Afet Bölgelerinde Yapılacak Yapılar hakkındaki yönetmelik deprem bölgelerinde C20 dayanım sınıfının altında beton kullanılmamasını öngörmektedir. Ancak betonda dayanıklılığın sağlanması için bu sınıfın yeterli olmadığı, ülkemizde en az C30 dayanım sınıfında beton kullanılması gerektiği 2001 yılında ülkemizin İnşaat Fakülteleri Yapı Malzemeleri öğretim üyelerince imzalanan ‘Betonda Kalite Deklerasyonu’yla kamuoyuna ve yetkililere duyurulmuştur. THBB olarak tadil çalışmaları devam eden Yönetmelikte, beton dayanım sınıfının yükseltilmesi için başvuruda bulunduk.
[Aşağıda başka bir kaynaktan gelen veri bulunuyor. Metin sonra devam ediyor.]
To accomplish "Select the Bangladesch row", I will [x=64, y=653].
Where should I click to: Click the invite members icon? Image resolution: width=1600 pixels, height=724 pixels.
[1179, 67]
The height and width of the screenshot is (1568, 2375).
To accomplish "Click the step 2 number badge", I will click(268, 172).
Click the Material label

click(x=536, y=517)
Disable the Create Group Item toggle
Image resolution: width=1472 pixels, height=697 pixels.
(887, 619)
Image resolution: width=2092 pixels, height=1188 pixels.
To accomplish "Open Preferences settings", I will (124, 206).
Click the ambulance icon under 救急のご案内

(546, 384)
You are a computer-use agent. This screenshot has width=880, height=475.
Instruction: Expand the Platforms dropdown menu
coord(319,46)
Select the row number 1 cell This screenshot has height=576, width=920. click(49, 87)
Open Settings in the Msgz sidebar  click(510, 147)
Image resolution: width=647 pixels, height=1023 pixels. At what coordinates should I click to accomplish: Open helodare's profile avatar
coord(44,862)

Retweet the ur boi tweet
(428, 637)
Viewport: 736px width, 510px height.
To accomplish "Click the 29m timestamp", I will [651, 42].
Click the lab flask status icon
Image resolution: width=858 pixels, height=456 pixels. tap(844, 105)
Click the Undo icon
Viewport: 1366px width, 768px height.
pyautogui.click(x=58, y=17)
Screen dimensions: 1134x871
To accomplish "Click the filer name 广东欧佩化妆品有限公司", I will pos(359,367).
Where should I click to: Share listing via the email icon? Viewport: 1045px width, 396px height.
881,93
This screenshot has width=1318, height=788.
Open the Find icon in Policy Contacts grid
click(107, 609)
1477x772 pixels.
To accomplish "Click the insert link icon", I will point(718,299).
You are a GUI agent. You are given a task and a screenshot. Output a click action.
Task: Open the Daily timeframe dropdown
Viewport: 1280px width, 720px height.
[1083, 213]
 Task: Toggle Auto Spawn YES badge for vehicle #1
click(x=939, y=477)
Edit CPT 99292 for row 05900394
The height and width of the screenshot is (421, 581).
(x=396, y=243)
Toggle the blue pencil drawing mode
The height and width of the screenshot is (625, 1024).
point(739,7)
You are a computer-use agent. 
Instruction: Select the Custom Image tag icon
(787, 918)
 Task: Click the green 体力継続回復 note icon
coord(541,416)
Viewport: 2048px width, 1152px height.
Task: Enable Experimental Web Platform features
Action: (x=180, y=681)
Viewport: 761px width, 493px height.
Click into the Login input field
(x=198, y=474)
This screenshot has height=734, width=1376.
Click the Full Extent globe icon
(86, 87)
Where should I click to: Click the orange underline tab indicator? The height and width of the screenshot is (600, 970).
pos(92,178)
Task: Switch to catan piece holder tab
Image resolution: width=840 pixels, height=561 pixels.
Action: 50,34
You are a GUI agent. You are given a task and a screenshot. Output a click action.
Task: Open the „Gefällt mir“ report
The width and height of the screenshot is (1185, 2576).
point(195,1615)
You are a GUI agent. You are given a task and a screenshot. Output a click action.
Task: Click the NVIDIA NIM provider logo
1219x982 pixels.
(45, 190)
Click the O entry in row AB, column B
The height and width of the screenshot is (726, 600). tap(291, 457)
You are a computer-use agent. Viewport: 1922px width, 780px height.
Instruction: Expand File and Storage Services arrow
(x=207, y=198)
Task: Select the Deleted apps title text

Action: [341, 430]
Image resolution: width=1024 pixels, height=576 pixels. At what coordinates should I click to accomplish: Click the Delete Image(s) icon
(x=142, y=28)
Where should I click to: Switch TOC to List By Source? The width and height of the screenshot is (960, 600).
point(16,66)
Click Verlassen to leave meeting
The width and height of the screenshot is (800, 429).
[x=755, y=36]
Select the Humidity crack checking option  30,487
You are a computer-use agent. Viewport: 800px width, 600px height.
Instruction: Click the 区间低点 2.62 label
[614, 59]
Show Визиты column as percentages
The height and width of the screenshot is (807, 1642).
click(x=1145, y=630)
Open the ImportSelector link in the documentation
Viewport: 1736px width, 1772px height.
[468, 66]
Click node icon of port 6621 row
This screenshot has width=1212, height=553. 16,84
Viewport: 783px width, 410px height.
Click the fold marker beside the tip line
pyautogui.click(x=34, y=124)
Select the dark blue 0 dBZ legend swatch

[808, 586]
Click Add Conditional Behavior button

Büyük felaketler sonrasındaki gelişmelere baktığımızda; devlet ve vatandaş olarak yapılması gereken pek çok şeyin gerçekleşmediğini görmekteyiz. Örneğin; İnşaatlarda Kalite Güvence Sistemi (KGS) Belgeli hazır betonun kullanılıp kullanılmadığına bakılmamakta, uygulamada betonun yerleştirilmesine ve bakımına özen gösterilmemektedir. Ayrıca Belediyelerin teknik kadroları son derece yetersizdir. Ruhsat dosyalarında hazır beton fatura ve irsaliyesi aranmamaktadır. Hala elle üretilen beton kullanılmakta, inşaatlardaki beton kalitesizliği önemli bir sorun olmaya devam etmektedir. Bir yapının can damarını oluşturan betonarme taşıyıcı iskeletin ana malzemesi olan beton, yapının genel maliyetinde yüzde 10’u bile bulmadığı halde, çoğunlukla inşaatın en az özen gösterilen ve en çok “tasarruf edildiği sanılan” bölümünü oluşturuyor.

Beton konusunda uzman meslek kuruluşu olarak depreme ve dış etkilere dayanıklı yapılaşmanın bir dizi önlemle sağlanabileceğini savunuyoruz.

· Standardlarda kullanılması öngörülmeyen ama herhangi resmi bir karar ile de yasaklanmayan elle üretilen betonun taşıyıcı sistemlerde kullanılması artık yasaklanmalıdır.
· İnşaatlarda kullanılması zorunlu en düşük beton dayanım sınıfı C30 olmalıdır.
· Standart dışı - Kalite Güvence Sistemi (KGS) belgesi olmayan beton kullanımı yasaklanmalı, buna ait irsaliye ve fatura istenmelidir.
· Yapı Denetimi güçlendirilmeli ve sigorta sistemiyle denetlenmelidir.
· Belediyeler hazır beton tesislerine ruhsat verirken şimdiye dek olduğu gibi sadece çevre koşullarına bakılmamalı. Standartlara uygun beton üretilip üretilmediğine denetlenip ona göre ruhsat verilmeli. İnşaat ruhsatlarında KGS belgeli hazır beton kullanımı aranmalı.
· Eğitimsiz ve sertifikasız inşaat kalfası çalıştırılmamalıdır.